Okay, so…in all these situations, we stopped the deals from happening once we got involved. In the first scenario, we asked for 6 months of costs up front to fund the creation of a corporation, including our legal fees, and no more work done towards that goal without consenting to that. This may seem harsh, but a foreign corporation wanting to start a business in the U.S. shouldn’t have an issue coming up with $50,000. The entity disappeared.
In the second scenario, we asked for a signed consulting agreement prior to any research being done/information exchanged. The foreign entity just kept trying to get free information. In the end, our client decided not to pursue anything else or decided not to pursue the venture because he decided that it was not the right joint venture for him.
In the third scenario, well, let’s be honest, the opportunity to receive that sum of money to pursue your dreams is tempting. However, after really talking through the client’s vision, I realized that this was not necessarily what he wanted. Furthermore, he would have to give up a lot of equity (the law requires that the business be majority owned by the foreign investor to qualify for the visa) and he did not actually know much – or anything – about the would-be foreign investor(s). Lots of red flags there.
So, we stopped these deals from happening. However, we would still consider these profitable situations for our clients. Why? We saved our clients from getting into risky situations and we saved them from wasting TIME on dead ends so that they could pursue other, more lucrative opportunities.
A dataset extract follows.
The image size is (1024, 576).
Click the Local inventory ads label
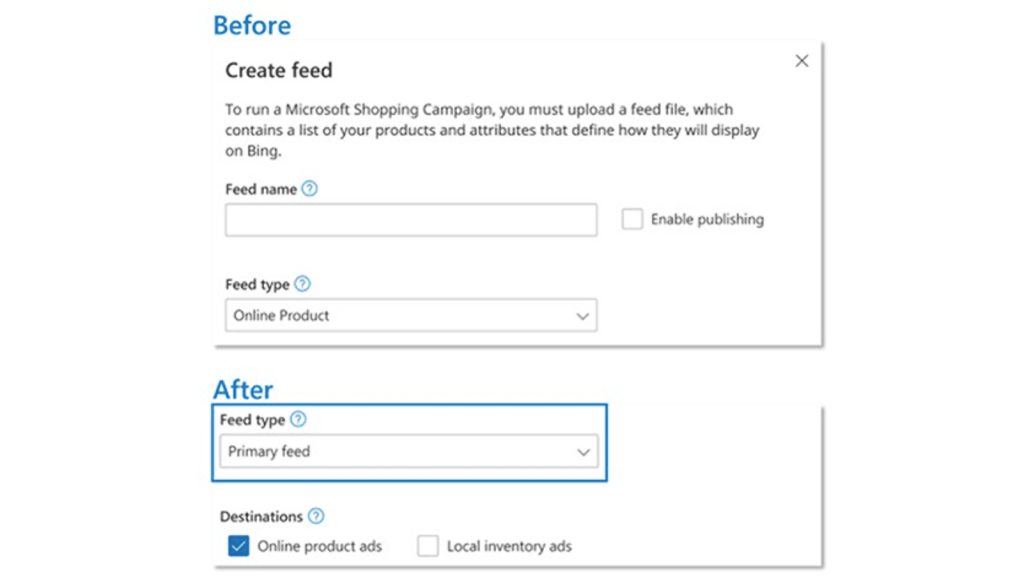[x=509, y=546]
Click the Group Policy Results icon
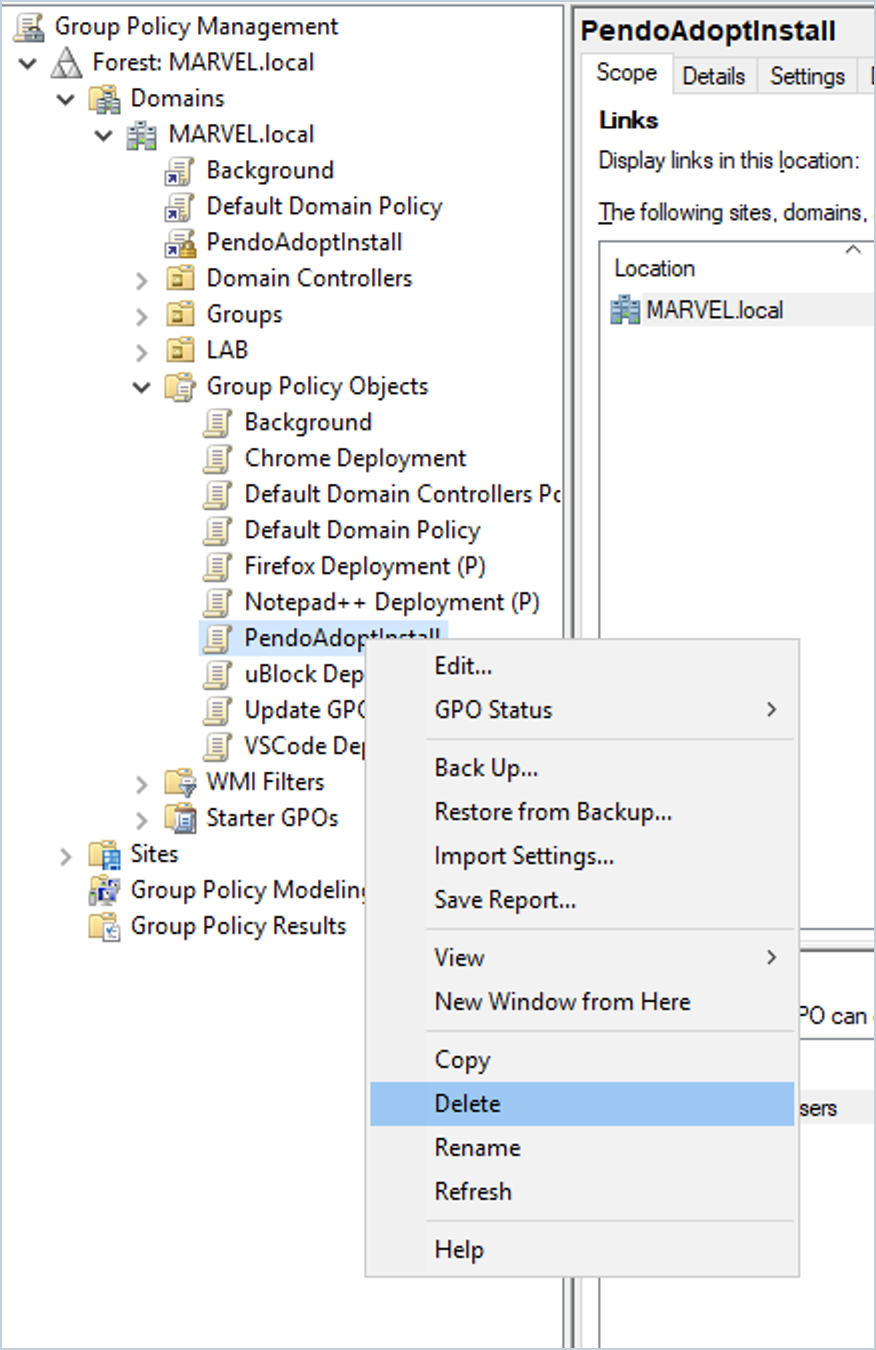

Should you NOT get into international business ventures? Are we trying to SCARE you?
NO! Of course not. Our reach as business owners is getting more and more expansive and it is good to take advantage of partnerships whether down the street or across the globe. However, you should know who you are getting into business with and you should both be clear about what you want and expect…from the beginning. An attorney can help you to put together communications that clearly express your desires and goals and can help you do your homework on potential business partners so you don’t have to worry about it.